I haven’t told many people about my sobriety yet. I was almost too afraid to talk about it. How many times have I declared my sobriety, had friends and family show support, love, and encouragement, just to fall back into the vicious addiction?! What would people think? What would people say? Would I lose friends that I’ve been connected to with drinking for so long? Would I completely ruin my social life? Would I have people worried or extra cautious around me? Would I screw up and have to declare my sobriety again and again? Would people get tired of hearing about it? Would I be too much for everyone?
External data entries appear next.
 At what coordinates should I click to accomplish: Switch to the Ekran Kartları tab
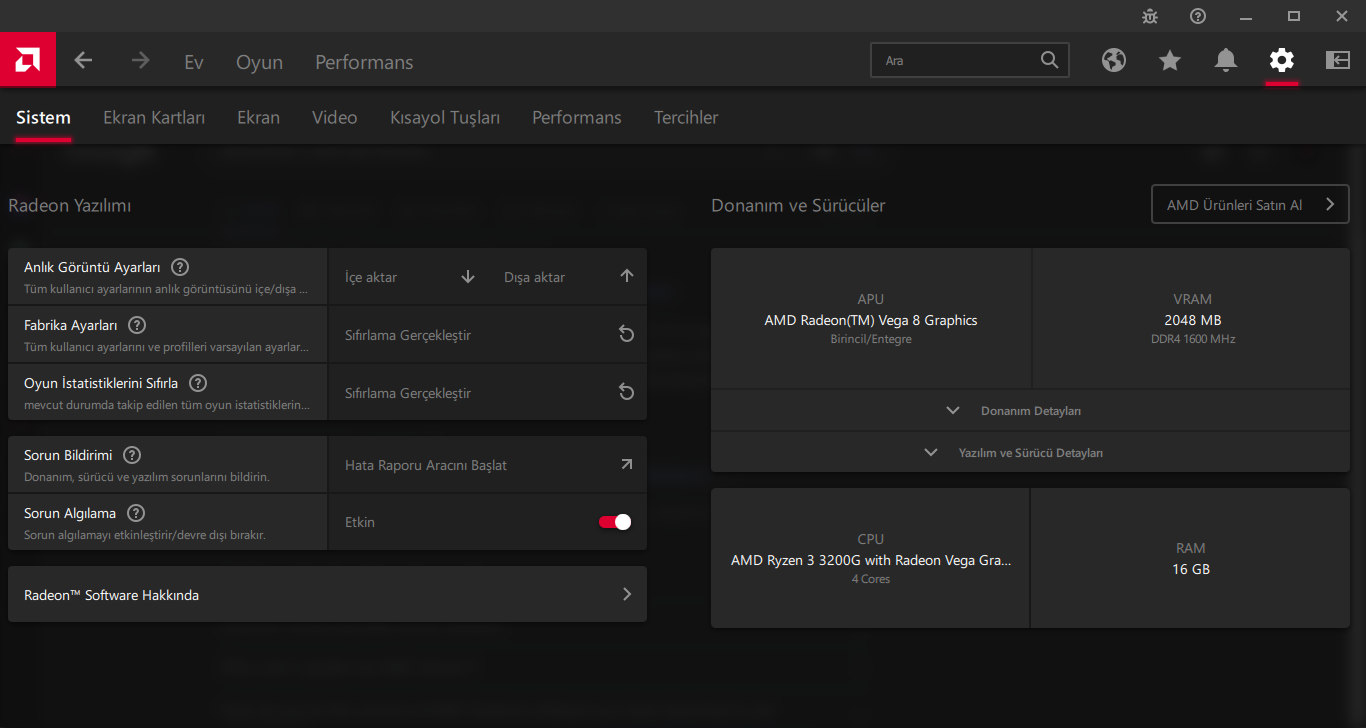pyautogui.click(x=154, y=118)
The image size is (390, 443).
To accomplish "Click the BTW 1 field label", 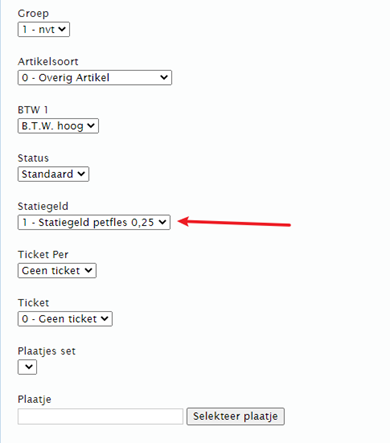I will coord(33,110).
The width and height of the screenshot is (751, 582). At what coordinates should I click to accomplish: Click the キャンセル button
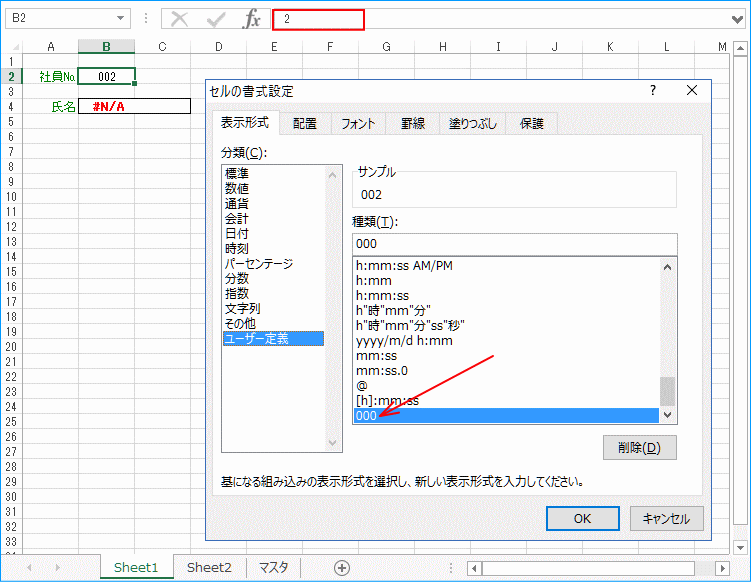point(666,518)
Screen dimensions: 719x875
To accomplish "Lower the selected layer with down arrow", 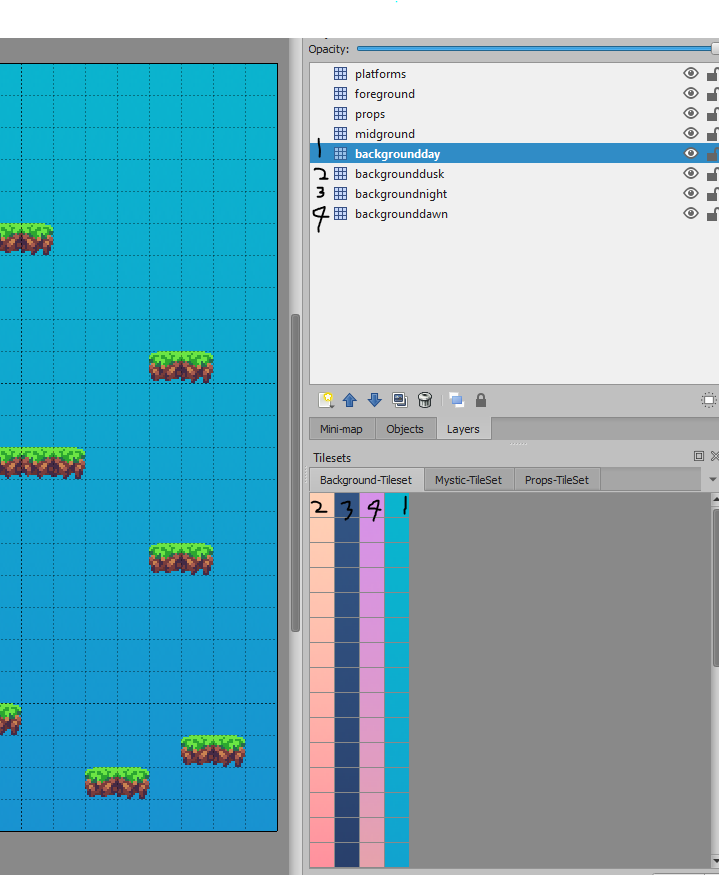I will (375, 400).
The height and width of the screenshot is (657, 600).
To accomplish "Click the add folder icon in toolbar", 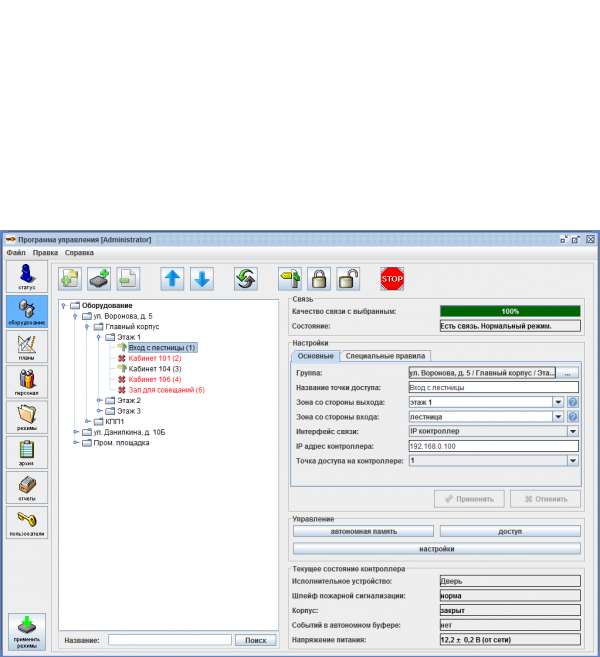I will click(x=71, y=279).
This week something changed inside of me. I was not only feeling proud of myself but also wanting my sobriety to not be such a “secret” anymore. I wanted people to know, not just for affirmation, a pat on the back, or congratulations but because I have started to finally feel like I am building a new life for myself. This new life is full of honesty, vulnerability, and deep true connection with myself. I want that connection with others.
I started slow by talking to a few close friends. Wow they were so happy to hear it and happy for me. Then I talked to my mom and although she didn’t know too much, she was actually waiting and hoping I would say those words… mom, I’m sober now. I talked with my managers at the country club where I work and was shocked that not only were they so happy for me, they were inspired by my story- they too have both been trying to get and stay sober! I reached out to some old friends and family members that I isolated myself from when things got really bad and the response was always the same- happiness, support and love.
There are still some people I want, need, and should talk to about it… and I will when the time feels right. But man, it feels good to not be hiding this huge part of myself.
It’s almost like I want to wear a pin everyday that says hey! I’m sober! Just so I don’t have to bring up the conversation, but also, most of the time I just don’t want the spotlight on me. I just don’t want to talk about it at all. I’m happily surprised by how many people have reached out saying that they too have been struggling and feeling very alone in it all- happy to be able to shine a light on something society tells us to not talk about.